This type of interview seems to be in vogue today. Employers have started digging deeper into what you really know and how you handle important situations. It’s part of a trend that calls for less risk on their part, ensuring that a new hire will perform well, and stay with the job for as long as needed.
Employers really want to know if you’re “competent” in certain areas, and so, during that all-important interview, they may ask a series of questions about how you, in your previous job(s) and general work experience, handle certain different types of situations. If you’re not prepared for this type of questioning in an interview, it can be stressful, it can be devastating, and the off-the-cuff answers you give, if they’re not adequate, can disqualify you then and there.
The best way to handle such types of questions, it goes without saying, is to prep for them, ahead of time. It’s smart to do this type of preparation before you even get to your first interview. A good way to do this is to make a good long, exhaustive list of the competencies required for the type of job you’re going after, based on your personal knowledge. And, if you don’t know what those competencies are because you’ve never been asked about them, or given any thought to them, be motivated to do it because it’s the best time to begin researching them.
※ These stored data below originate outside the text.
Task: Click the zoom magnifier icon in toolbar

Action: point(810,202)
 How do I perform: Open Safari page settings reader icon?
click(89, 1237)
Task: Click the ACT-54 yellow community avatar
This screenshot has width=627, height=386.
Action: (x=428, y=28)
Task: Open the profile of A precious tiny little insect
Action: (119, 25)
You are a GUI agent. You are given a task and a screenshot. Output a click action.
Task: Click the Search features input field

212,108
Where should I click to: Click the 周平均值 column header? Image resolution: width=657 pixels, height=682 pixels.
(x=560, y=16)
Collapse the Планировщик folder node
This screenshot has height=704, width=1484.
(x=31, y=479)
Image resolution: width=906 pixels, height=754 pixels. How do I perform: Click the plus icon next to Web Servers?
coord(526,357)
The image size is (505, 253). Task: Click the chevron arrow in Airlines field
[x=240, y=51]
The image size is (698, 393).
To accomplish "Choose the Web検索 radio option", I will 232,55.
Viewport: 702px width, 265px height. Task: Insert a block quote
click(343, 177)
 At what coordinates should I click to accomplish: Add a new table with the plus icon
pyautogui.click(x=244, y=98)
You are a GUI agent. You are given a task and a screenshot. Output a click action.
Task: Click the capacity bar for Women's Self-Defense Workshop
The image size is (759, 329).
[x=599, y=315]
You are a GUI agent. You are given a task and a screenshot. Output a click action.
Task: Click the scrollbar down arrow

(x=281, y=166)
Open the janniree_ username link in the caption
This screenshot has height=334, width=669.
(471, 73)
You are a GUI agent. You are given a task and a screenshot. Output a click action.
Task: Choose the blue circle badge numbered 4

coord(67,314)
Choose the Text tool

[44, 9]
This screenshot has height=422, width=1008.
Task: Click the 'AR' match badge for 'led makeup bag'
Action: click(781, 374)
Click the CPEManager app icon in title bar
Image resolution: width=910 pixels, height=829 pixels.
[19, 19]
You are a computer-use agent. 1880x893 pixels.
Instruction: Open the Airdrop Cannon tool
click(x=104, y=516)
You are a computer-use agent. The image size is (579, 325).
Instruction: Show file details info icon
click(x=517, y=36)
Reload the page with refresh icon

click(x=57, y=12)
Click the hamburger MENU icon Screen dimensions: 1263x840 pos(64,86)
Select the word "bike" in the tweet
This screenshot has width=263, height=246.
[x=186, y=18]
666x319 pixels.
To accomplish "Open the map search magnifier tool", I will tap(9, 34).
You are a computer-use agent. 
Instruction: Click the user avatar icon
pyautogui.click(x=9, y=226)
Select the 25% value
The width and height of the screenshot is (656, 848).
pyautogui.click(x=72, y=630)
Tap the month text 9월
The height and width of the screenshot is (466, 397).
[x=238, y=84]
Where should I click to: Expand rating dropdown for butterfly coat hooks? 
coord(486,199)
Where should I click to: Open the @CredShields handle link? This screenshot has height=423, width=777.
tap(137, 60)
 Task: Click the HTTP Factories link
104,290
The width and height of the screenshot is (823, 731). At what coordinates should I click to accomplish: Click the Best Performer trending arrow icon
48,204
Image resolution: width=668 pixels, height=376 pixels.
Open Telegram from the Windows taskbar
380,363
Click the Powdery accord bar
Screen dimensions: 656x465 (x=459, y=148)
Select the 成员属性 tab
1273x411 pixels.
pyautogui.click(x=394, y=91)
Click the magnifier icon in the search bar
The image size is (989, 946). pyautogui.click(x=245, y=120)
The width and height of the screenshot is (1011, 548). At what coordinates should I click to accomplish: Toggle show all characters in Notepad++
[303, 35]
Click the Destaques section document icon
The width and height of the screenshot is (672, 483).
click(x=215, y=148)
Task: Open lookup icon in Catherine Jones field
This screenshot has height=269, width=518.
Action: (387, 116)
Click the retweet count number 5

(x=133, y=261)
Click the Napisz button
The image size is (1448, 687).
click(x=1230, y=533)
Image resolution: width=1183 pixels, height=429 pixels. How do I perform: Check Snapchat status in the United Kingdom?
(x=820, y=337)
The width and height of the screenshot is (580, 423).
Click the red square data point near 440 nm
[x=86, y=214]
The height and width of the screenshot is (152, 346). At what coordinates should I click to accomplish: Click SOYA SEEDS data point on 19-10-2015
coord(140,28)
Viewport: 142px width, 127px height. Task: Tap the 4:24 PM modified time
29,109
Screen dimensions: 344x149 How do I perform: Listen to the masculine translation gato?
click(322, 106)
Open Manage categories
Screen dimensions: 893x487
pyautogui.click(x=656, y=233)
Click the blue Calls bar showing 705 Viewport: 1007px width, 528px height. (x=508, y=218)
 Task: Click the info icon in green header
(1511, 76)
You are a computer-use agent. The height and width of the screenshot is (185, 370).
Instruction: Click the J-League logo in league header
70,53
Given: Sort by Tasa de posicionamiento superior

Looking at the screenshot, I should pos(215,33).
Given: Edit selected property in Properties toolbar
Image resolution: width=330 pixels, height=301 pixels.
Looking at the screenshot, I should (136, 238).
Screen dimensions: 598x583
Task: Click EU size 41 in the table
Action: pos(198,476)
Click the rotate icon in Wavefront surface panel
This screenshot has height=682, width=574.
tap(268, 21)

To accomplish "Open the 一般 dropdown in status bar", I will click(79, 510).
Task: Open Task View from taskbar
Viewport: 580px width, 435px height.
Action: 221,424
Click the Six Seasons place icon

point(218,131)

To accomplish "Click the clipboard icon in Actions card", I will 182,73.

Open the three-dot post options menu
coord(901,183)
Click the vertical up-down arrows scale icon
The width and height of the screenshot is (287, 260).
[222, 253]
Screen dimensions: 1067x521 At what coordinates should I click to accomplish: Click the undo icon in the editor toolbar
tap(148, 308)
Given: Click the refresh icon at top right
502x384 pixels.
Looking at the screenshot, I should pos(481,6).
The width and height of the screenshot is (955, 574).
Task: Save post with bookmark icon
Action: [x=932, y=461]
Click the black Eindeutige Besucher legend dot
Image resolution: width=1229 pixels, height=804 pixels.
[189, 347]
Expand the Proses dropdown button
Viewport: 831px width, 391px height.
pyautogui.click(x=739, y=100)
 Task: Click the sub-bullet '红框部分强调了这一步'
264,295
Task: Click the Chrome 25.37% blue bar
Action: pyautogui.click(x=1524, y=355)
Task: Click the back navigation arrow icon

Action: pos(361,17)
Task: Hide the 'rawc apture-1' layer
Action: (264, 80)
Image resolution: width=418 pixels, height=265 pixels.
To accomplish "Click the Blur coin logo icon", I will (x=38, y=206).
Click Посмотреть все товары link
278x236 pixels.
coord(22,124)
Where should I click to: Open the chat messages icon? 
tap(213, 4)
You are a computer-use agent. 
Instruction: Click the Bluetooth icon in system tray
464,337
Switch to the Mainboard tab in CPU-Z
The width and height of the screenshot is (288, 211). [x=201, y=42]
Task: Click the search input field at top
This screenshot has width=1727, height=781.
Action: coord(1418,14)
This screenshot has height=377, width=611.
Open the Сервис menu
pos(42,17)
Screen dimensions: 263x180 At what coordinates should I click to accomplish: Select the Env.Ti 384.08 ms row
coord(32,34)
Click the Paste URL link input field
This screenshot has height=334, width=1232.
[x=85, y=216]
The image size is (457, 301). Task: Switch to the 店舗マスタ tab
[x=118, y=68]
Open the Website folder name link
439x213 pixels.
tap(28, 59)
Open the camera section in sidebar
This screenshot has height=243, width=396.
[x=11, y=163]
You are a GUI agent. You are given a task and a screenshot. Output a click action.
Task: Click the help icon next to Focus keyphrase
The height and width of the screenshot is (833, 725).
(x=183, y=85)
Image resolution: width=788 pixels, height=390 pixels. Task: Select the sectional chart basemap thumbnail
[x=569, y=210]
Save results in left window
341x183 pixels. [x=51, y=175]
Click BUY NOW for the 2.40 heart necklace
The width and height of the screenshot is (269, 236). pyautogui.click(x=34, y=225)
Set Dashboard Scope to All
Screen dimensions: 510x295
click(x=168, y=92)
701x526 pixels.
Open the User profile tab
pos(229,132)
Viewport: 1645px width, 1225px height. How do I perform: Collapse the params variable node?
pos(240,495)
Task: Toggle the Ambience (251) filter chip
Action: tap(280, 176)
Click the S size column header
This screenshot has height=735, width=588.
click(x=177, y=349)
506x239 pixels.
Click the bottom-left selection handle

Consider this quest for the competencies inherent in the type of job you’re after as a personal research project. And, if you think about it, you may be astonished to learn that an important part of any job search is research.
Researching by networking, where you can ask questions about what competencies are required in the field you’re interested in working in, is a really excellent way to compile this list. In doing this, you’ll be both building your network and learning about the latest things happening in your industry or field. Sitting in on the interplay between the Q and A offered in industry and special interest groups on an internet website, like Linkedin.com, is another good way to complete your list of competencies. Adding comments and getting others in the field to comment about what you’ve said is also a great way to build your knowledge. Reading up on the latest, newest happenings in your field in industry publications is still another way to help you compile this list.
Once you’ve gotten this list together, you need to prioritize each competency in order of its importance, as well as the possibility that you will be asked about it.
Here are some examples, taken at random, of the type of questions that might be asked in such an interview:
- Operations. “Tell us about how you shortened the time between installation and invoicing to increase cash flow.”
- Sales. “What steps did you take to make the biggest sale in your territory last year?”
- Accounting. “How would you help a client prepare for an upcoming IRS audit.”
- Call Center Management. “How would you handle an employee who consistently made fewer calls than required every hour?”
- Architect. “If you were presented with an existing space that had less square footage than normally needed, what would you look at first, second, and third to fit in all the offices specified?”
- Art Director. “Tell us about a time when you developed an entirely different approach to solve a problematic ad, and how did you present it to the client?”
- Project Manager. “Here’s a situation for you. Your project is late and over-budget and you’re short of resources. In sequences, tell us what actions you’d take to get it back on track.”
- General questions. “What was the biggest challenge you faced in your last job?” “What steps do you usually take when you have determined that an employee isn’t doing their job and has to be let go?” “What’s your approach, as a manager, to handling decision-making?”
For each of the competencies that you’ve come up, as part of your research, after you’ve put them into an order that makes sense to you, you need to develop a short, crisp response. A response that cuts to the chase. A response that doesn’t ramble. A response that hits the nail on the head.
I like to think of this type of response as a story, because that’s what it is. If you can learn to create a beginning, a middle, and a satisfying conclusion to what you tell the interviewer, I believe he or she will remember it. So, not only show your competence, but make it into a short verbal story.
Here’s an example of a simple, straight-forward story:
“I had just such a person at the Call Center. She wasn’t making enough calls, and I suspect she was talking to people she knew in-between calls. So I called her in, told her what was expected, told her we’d track what she was doing closely, told her we’d hired her because she appeared able to do the job, and assured her that we wanted her to succeed, and began monitoring her calls. Well, her numbers went up, and she actually became one of our best employees after a couple of months.”
Stories like this can stick in interviewers’ minds. They demonstrate your competency in the best possible way.
NOTE: Please don’t forget the value of networking, mentioned above. If you include the question “What competencies are required in that kind of job?” you will be doing two things – gaining information and networking successfully. The value of networking in this job market is so great, it’s so important, I can’t stress how important it is that every job seeker do it that I’ve devoted a number of articles to it. It has been proven, time and again, that it is the way many people get chosen for that all-important first interview in which those competency questions will be asked.